The Committee discussed whether botulinum toxin type A was an appropriate use of NHS resources for the prevention of headaches in adults with chronic migraine. It noted that botulinum toxin type A is the only technology with a UK marketing authorisation for the prevention of headaches in adults with chronic migraine, and that the method of administration of botulinum toxin type A is novel compared with other preventative treatments used in the management of chronic migraine. The Committee accepted the plausibility of using different utility values in the botulinum toxin type A and placebo arms (within the reservations expressed in section 4.13), and considered that the utility values in the economic model encompass the major health-related quality-of-life benefits associated with treatment with botulinum toxin type A, including duration and intensity of migraine, reduction in symptoms, need for rescue treatment, and lower dose of acute medication. It therefore considered that all of the significant or substantial health benefits of botulinum toxin type A treatment had been included in the model. The Committee concluded that because the most plausible ICER presented was less than £20,000 per QALY gained, botulinum toxin type A could be considered an appropriate use of NHS resources for the prevention of headaches in adults with chronic migraine that has not responded to at least 3 prior pharmacological prophylaxis therapies and whose condition is appropriately managed for medication overuse.

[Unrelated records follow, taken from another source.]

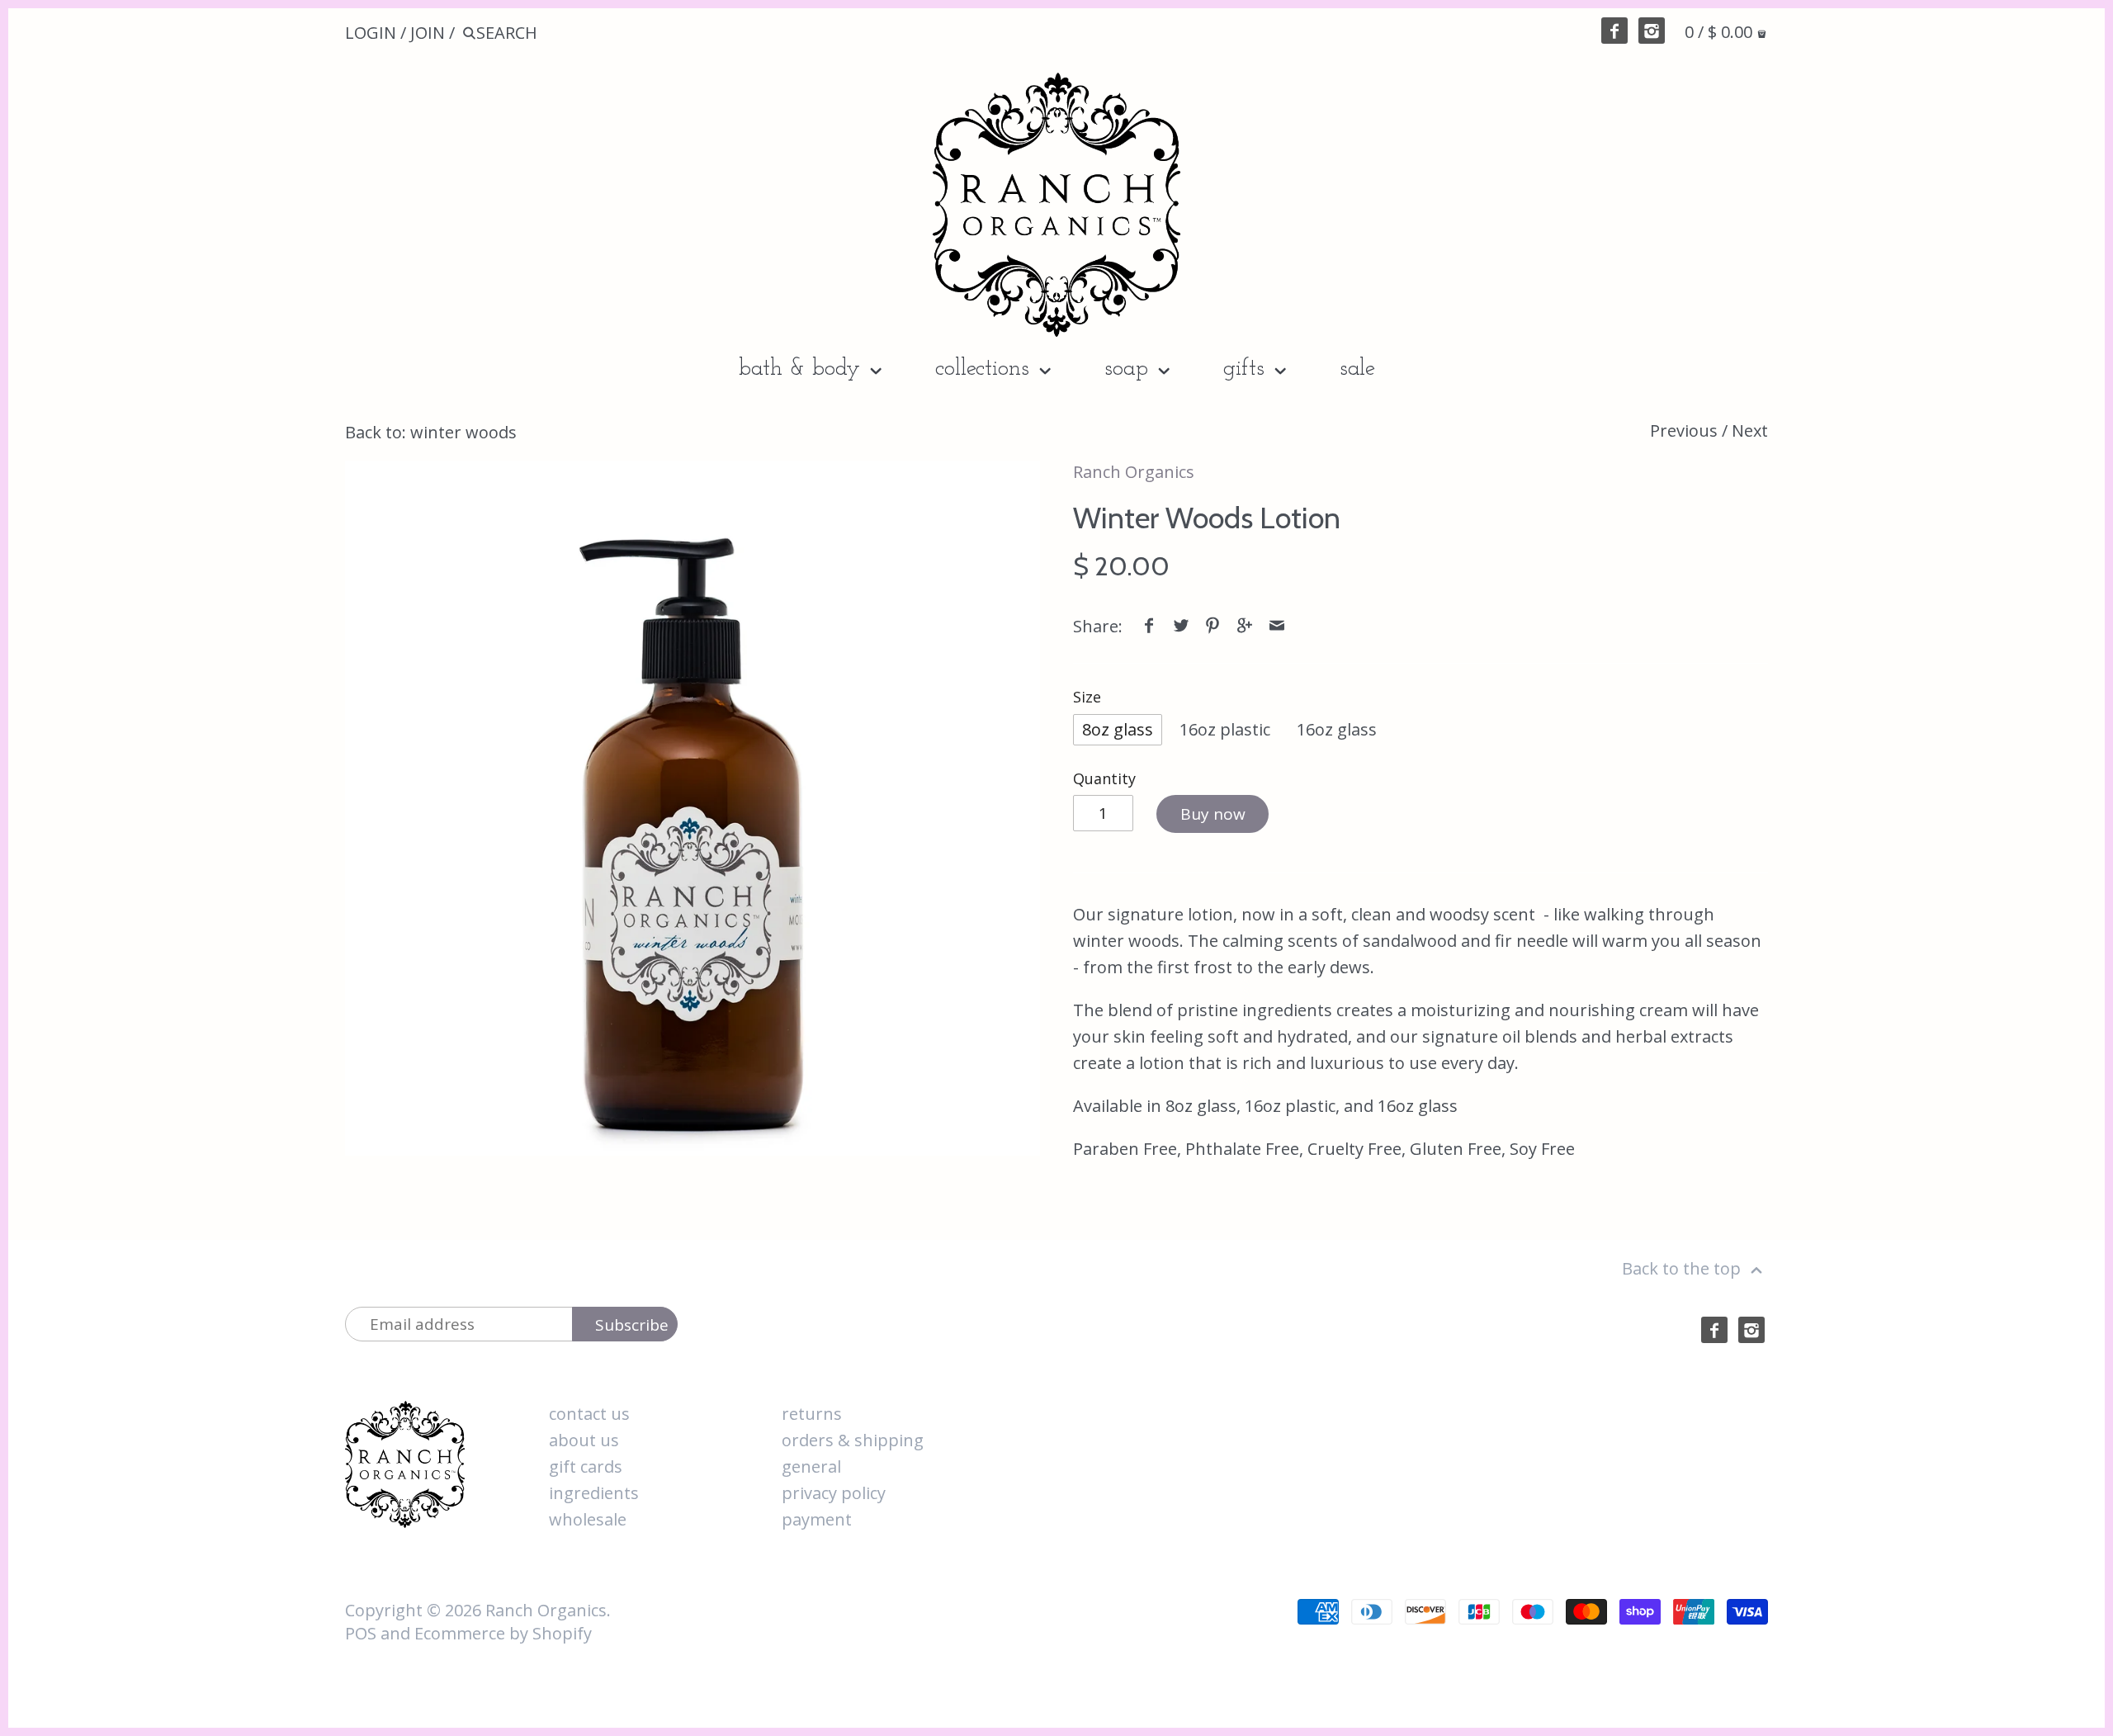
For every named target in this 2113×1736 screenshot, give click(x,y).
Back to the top (1683, 1268)
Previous (1684, 430)
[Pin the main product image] (1212, 626)
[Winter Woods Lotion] (692, 808)
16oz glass (1337, 729)
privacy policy (834, 1493)
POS (360, 1633)
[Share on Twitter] (1181, 626)
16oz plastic (1224, 729)
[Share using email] (1277, 626)
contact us (589, 1414)
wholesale (587, 1519)
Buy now (1213, 814)
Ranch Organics (1133, 472)
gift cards (585, 1466)
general (811, 1466)
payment (817, 1519)
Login (370, 32)
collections (985, 369)
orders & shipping (853, 1440)
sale (1357, 369)
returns (812, 1414)
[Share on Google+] (1244, 626)
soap (1129, 369)
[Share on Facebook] (1149, 626)
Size (1087, 697)
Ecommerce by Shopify (503, 1633)
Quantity (1104, 779)
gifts (1247, 369)
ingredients (594, 1493)
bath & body (803, 369)
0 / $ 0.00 (1720, 32)
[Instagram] (1651, 30)
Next (1750, 430)
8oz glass (1117, 729)
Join (427, 32)
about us (584, 1440)
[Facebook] (1614, 30)
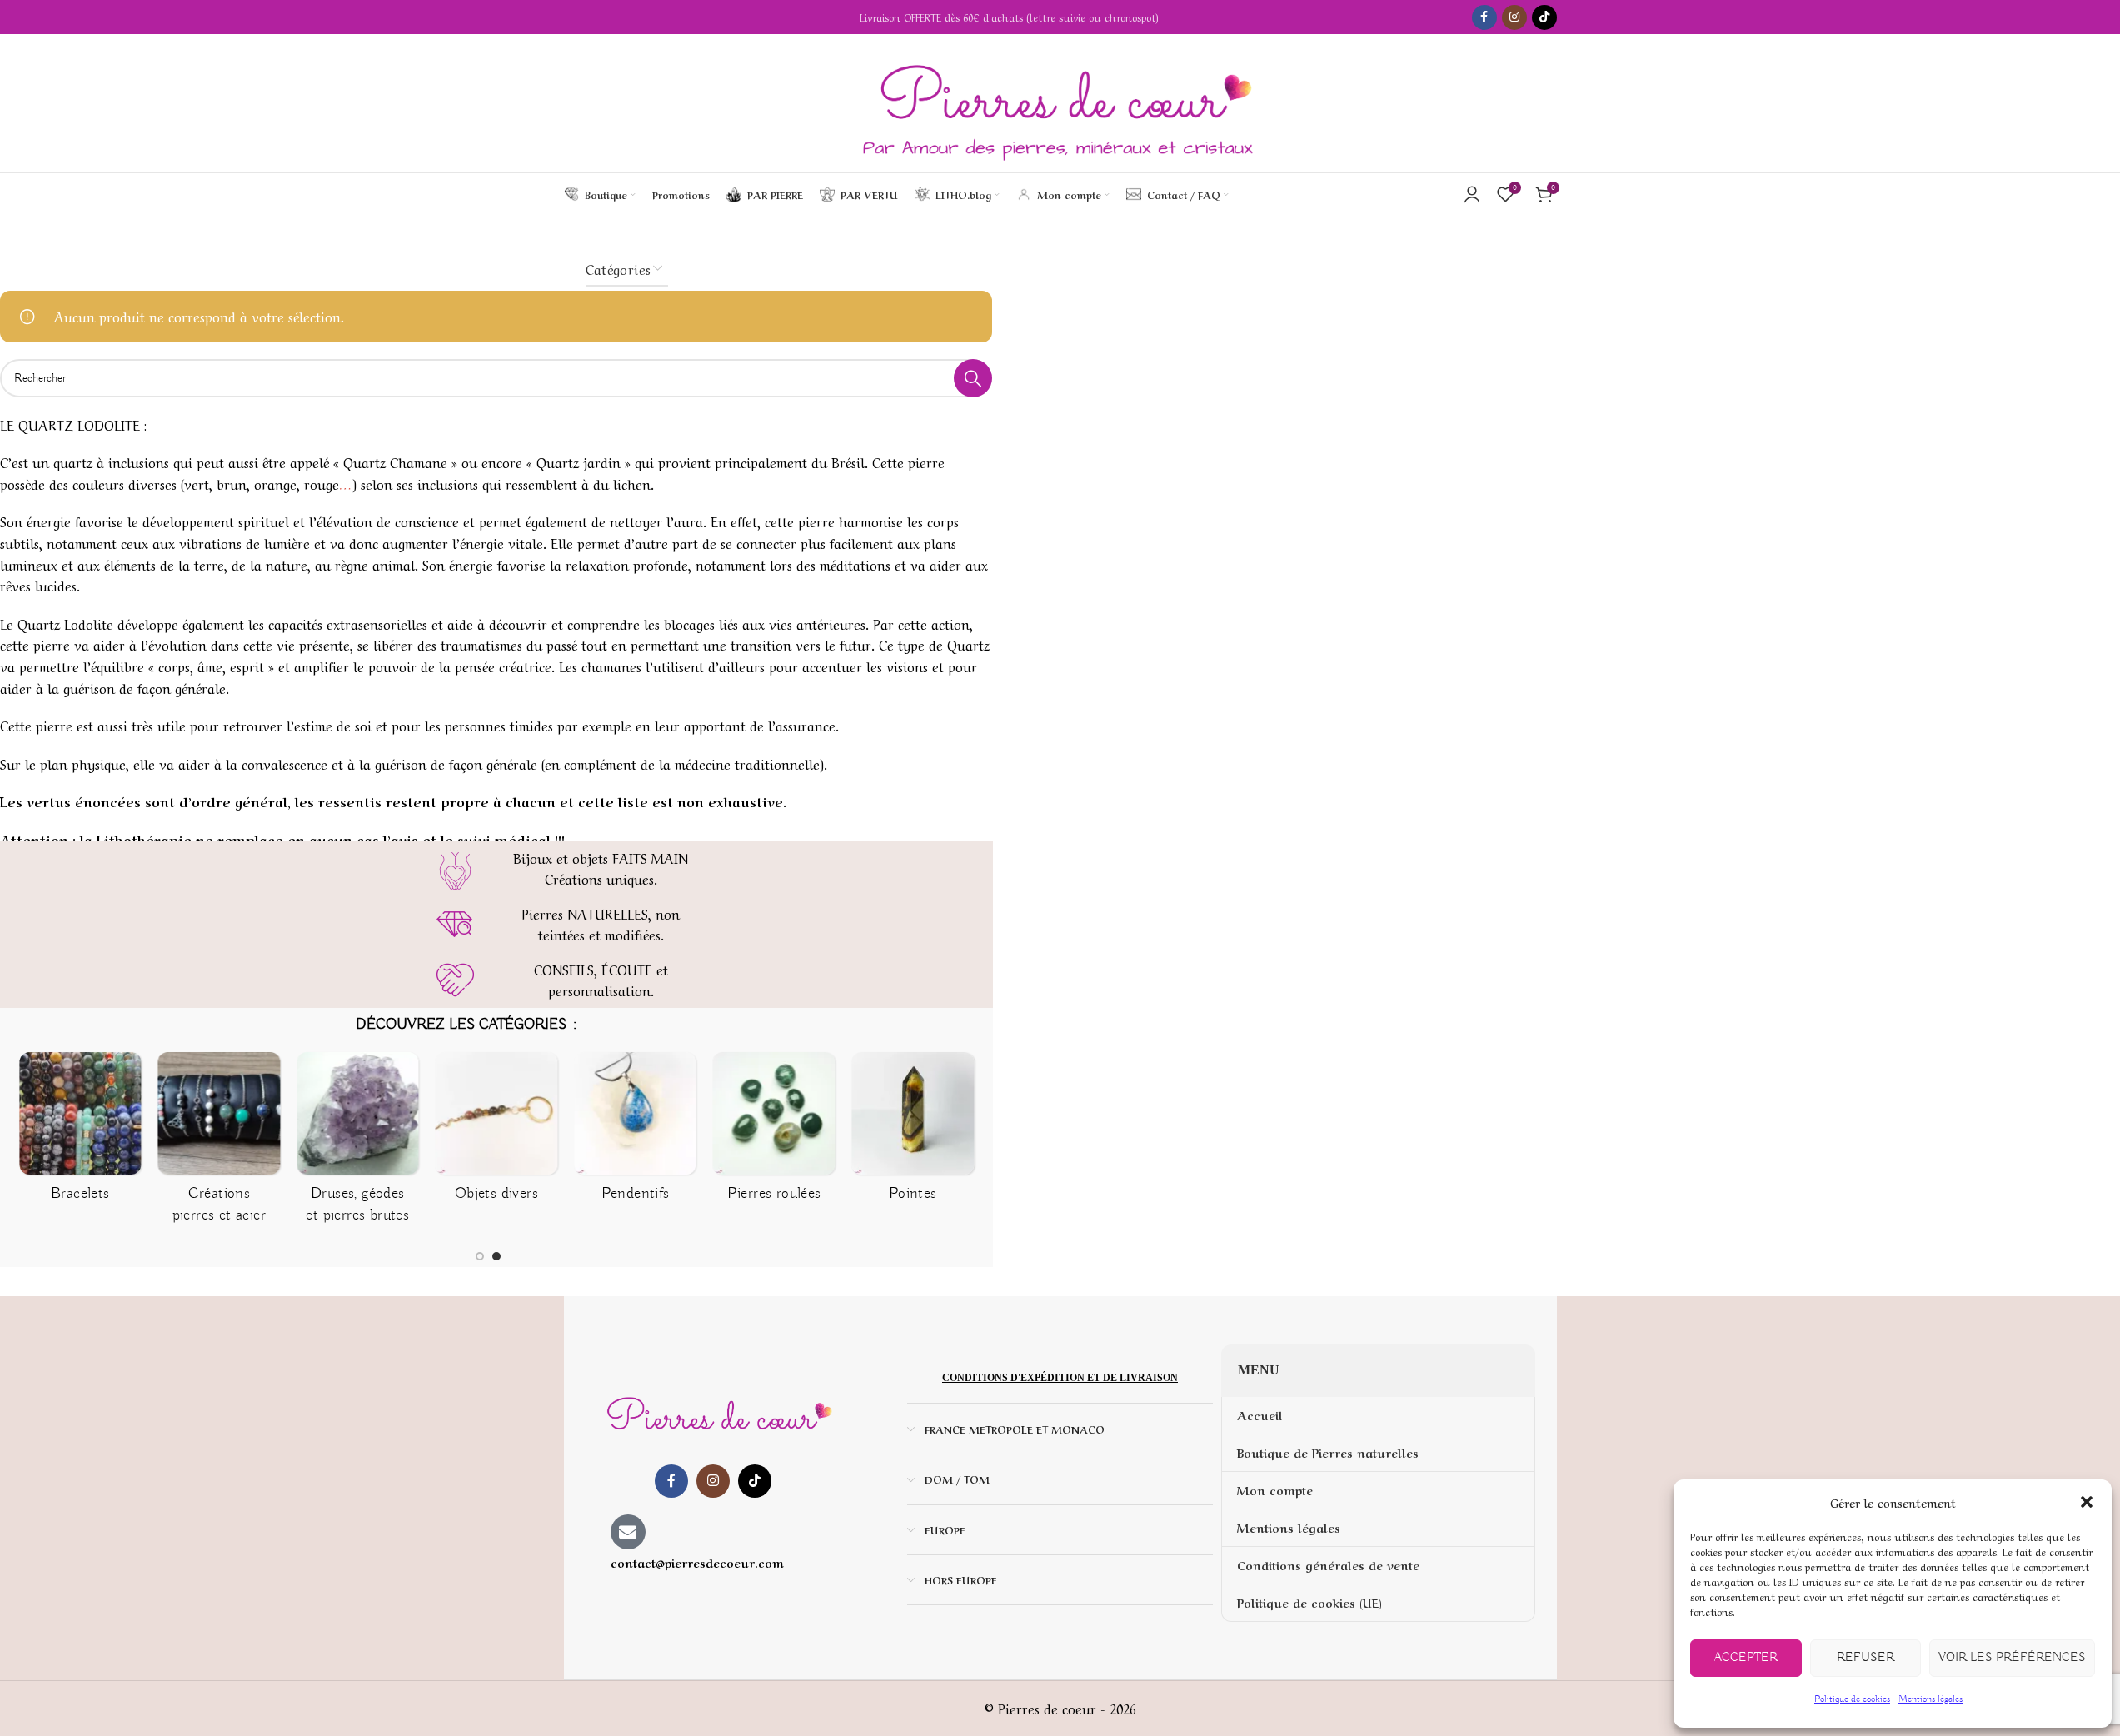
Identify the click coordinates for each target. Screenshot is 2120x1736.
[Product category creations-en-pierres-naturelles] (219, 1143)
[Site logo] (1060, 103)
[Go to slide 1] (480, 1256)
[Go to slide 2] (496, 1256)
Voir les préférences (2012, 1657)
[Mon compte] (1472, 194)
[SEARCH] (973, 378)
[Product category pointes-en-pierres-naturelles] (912, 1132)
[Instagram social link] (1514, 17)
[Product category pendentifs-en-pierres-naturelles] (635, 1132)
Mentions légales (1930, 1699)
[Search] (1245, 194)
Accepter (1746, 1657)
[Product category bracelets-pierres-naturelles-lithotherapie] (80, 1132)
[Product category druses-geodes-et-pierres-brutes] (358, 1143)
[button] (2086, 1502)
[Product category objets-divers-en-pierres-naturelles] (497, 1132)
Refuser (1865, 1657)
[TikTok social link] (1544, 17)
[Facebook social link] (1484, 17)
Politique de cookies (1852, 1699)
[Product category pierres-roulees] (774, 1132)
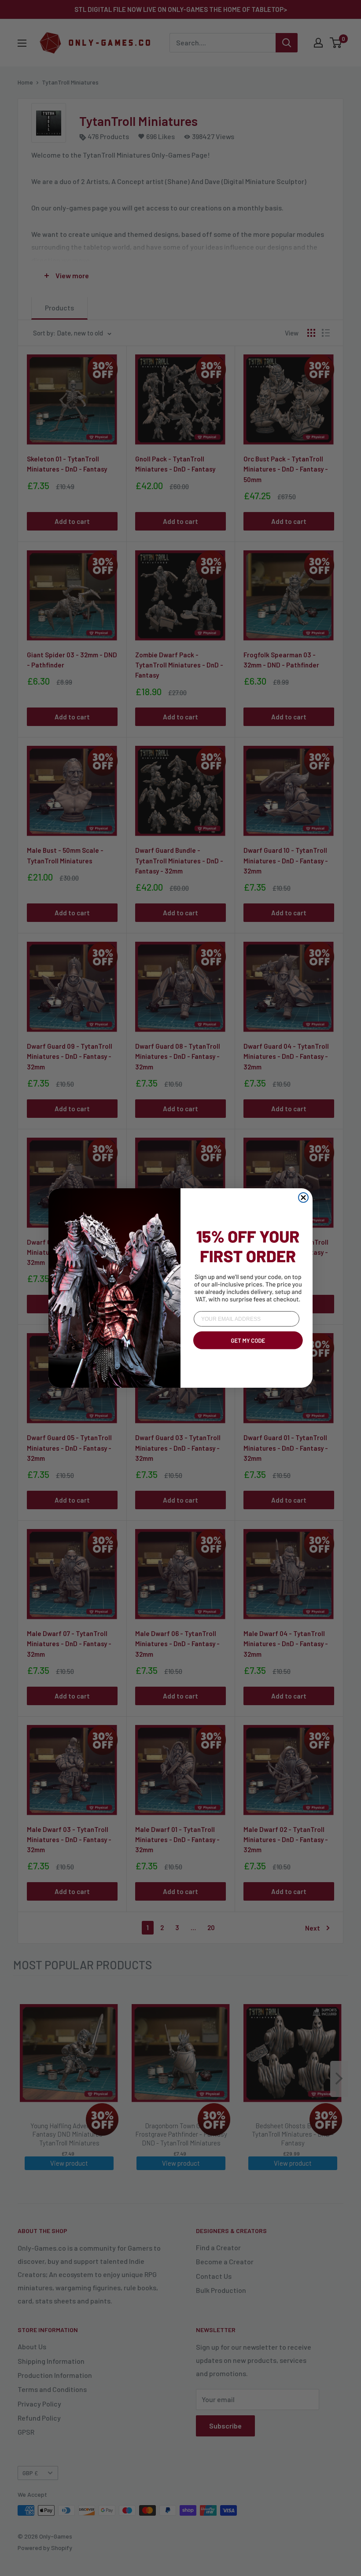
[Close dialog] (303, 1197)
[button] (246, 1351)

The Committee discussed whether NICE's duties under the equalities legislation required it to alter or add to its preliminary recommendations in any way. The Committee was aware that during scoping, consultees and commentators suggested that there is inequity in access to diagnosis and treatment of migraine for people whose first language is not English. It also noted that comments suggested that there is unequal access to treatment for chronic migraine for people with mental health issues and that greater recognition of chronic migraine as a significant clinical problem will help eliminate discrimination in the workplace. It heard from the patient expert and from consultation comments that chronic migraine is more prevalent in women than men. The Committee was aware that consultation comments also suggested that there is inequity in access to treatment with botulinum toxin type A for people on low income. The Committee did not consider access to treatment for people whose first language is not English to be relevant because the recommendations do not specify a particular English language-based test for the diagnosis of chronic migraine. Further, because the recommendations do not differentiate between any groups of people, the Committee concluded that its recommendations did not limit access to the technology for any specific group compared with other groups.